Y a jamais eu autant d’informations disponibles qu’aujourd’hui, pas étonnant que notre cerveau cherche à les trier ! Le problème, c’est qu’il a tendance à ne retenir que ce qui l’arrange, en gros, ce qui s’accorde avec ses convictions pré-établies. C’est le biais de confirmation !

Ce focus sur un « tube » des biais cognitifs fait partie de mon dossier ultime sur leur application à la vente.

Un match de football américain révèle le biais de confirmation

La première référence explicite au biais de confirmation date d’une étude d’Albert Hastorf et Hadley Cantril, publiée en 1954. L’étude s’intéresse à un match de football américain qui a opposé Princeton à Dartmouth en 1951.

Après même pas 2 minutes de jeu, Dick Kazmaier, le Quaterback deux fois All-Star de Princeton s’est retrouvé avec un nez cassé. Derrière, le match a été si violent que du côté de Dartmouth le Quaterback s’est lui fait casser la jambe. Bref, une boucherie.

Ce qui a attiré l’attention des deux psychologues, c’est que les journaux avaient une lecture diamétralement opposée du match, selon qu’ils soient affiliés à une université ou à l’autre. Ils ont donc recruté deux panels d’étudiants sur chaque campus, en s’assurant qu’ils n’avaient pas vu le match, ni en live, ni sous forme de film. Oubliez pas qu’on est en 1952 à ce moment là et que le streaming n’existait pas !

Ils ont ensuite montré à chacun des quatre panels un enregistrement du match. Après ça, chaque étudiant devait remplir un questionnaire et vous allez voir que les réponses ont été assez surprenantes.

C’est qui les méchants ?

Après avoir vu un enregistrement pourtant rigoureusement identique, les deux panels de Princeton étaient en désaccord total avec les deux de Dartmouth. Ils étaient par exemple 86% côté Princeton à trouver que c’était Dartmouth qui avait commencé à jouer agressivement, contre 36% côté Darmouth.

Pour ce qui est de l’accusation que Dartmouth aurait pourri la partie exprès, côté Princeton on trouvait ça rigoureusement ou partiellement exact à 90%. Dans le même temps, Dartmouth trouvait ça absolument ou partiellement faux, là aussi à 90%.

Bref, statistiques à l’appui, Hastorf et Cantril ont prouvé que l’interprétation de faits identiques – le film du match – était totalement différente selon les convictions pré-existantes des spectateurs – c’est Dartmouth les gentils, à Dartmouth, c’est Princeton les gentils, à Princeton. Et ils ont donné un nom à ce biais cognitif : le biais de confirmation.

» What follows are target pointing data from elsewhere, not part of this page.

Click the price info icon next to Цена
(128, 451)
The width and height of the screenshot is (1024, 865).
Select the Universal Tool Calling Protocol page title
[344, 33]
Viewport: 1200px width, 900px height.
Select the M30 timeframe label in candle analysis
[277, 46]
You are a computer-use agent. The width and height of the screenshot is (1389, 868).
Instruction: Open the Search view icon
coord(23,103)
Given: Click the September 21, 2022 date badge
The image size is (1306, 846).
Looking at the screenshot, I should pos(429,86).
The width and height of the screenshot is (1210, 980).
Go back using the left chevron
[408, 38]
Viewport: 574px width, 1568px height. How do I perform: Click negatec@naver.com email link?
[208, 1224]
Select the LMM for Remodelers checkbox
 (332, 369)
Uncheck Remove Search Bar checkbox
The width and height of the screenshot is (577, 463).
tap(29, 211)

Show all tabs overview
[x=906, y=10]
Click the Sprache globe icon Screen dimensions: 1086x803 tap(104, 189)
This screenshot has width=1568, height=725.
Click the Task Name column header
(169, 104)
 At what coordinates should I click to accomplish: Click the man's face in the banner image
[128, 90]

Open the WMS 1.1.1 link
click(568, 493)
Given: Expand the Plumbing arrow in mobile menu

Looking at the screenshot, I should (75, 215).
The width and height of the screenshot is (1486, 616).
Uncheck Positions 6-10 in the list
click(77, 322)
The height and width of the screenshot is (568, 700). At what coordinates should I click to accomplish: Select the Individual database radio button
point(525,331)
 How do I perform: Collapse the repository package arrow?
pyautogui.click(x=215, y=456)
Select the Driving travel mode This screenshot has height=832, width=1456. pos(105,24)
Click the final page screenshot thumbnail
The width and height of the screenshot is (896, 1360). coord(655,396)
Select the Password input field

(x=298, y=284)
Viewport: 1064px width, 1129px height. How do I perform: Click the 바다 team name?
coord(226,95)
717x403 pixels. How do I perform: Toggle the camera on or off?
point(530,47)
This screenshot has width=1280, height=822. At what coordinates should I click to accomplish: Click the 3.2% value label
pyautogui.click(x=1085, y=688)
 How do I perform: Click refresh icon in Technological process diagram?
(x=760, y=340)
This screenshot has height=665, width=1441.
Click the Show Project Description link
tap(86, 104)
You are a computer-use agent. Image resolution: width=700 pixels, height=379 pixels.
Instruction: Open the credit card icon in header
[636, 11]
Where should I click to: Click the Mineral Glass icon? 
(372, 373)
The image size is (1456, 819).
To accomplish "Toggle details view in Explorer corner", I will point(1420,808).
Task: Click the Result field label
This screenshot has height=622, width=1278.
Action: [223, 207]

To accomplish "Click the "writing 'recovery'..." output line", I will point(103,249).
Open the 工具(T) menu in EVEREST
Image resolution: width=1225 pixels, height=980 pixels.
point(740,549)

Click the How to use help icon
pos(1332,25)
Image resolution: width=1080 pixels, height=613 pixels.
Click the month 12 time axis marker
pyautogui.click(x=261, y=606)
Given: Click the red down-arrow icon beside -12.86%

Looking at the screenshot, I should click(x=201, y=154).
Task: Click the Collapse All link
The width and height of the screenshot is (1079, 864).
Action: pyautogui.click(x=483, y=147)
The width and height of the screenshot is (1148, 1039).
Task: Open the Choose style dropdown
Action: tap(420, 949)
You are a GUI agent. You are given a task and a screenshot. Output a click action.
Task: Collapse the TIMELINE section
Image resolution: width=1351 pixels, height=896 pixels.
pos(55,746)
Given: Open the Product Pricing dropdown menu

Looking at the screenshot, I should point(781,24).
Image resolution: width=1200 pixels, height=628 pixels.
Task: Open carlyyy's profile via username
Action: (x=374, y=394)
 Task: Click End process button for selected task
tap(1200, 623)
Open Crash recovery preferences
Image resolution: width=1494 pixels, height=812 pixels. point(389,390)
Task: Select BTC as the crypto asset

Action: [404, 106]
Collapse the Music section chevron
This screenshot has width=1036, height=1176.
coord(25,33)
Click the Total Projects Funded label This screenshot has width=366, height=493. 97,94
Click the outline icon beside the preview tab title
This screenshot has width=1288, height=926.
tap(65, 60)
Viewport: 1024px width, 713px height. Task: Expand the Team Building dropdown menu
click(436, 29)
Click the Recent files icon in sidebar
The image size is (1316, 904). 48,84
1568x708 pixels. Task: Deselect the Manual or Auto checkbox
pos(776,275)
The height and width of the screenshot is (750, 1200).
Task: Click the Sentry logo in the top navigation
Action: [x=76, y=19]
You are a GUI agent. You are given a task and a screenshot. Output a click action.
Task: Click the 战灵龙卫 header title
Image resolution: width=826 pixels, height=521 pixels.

C’est d’ailleurs facile de vérifier à quel point ce biais s’applique au football – au vrai cette fois-ci. Dans la dernière demi-finale de ligue des champions entre Lyon et le Bayern, j’aurais pu siffler au moins trois penaltys pour Lyon, alors qu’à chaque faute des Gones, d’après moi il y avait rien du tout. Bon, c’est rigolo, mais vous allez voir qu’on retrouve en fait le biais de confirmation un peu partout.

Le biais de confirmation aujourd’hui

Si par exemple vous pensez que le réchauffement climatique est une arnaque, mettons qu’il neige en mai, vous allez voir ça comme une preuve renforçant votre conviction et vous allez vous en souvenir. Si par contre je viens vous rappeler qu’il a pas neigé en décembre, déjà vous l’aurez oublié, ensuite vous allez m’expliquer que c’est anecdotique.

Dans la même veine, si vous pensez que le monde est de plus en plus violent, je peux vous montrer toutes les statistiques de victimation que je veux, prouvant objectivement que c’est pas le cas, chaque nouveau fait divers dans l’actualité va venir renforcer votre conviction et c’est ça que vous allez retenir, pas mes graphiques.

En fait, le biais de confirmation agit comme un filtre. Il va concentrer notre attention uniquement sur ce qui va dans le sens de ce qu’on sait déjà. Parce que c’est reposant. Parce que c’est rassurant.

En fait, si vous suivez bien, ça s’applique même deux fois : non seulement on ne va voir que ce qu’on veut voir, mais en plus même si on nous impose quelque chose qui va à l’encontre de nos convictions, on ne va pas le retenir.

Quelques applications pratiques du biais de confirmation

Mettons par exemple que je sois arrêté au feu rouge au bout de ma rue. Statistiquement, il y a une chance sur deux. Pourtant si je suis convaincu de pas avoir de chance, et de toujours me taper ce feu rouge, je vais le remarquer à chaque fois que ça m’arrive, et pas toutes les autres ou je passe au vert. Et dans ma mémoire, ce feu est toujours rouge.

Le biais de confirmation va aussi nous pousser à éviter de chercher une information en décalage avec nos convictions. Si je suis de gauche, je vais pas lire le Figaro, si je suis de droite je vais fuir l’Humanité ou Libération.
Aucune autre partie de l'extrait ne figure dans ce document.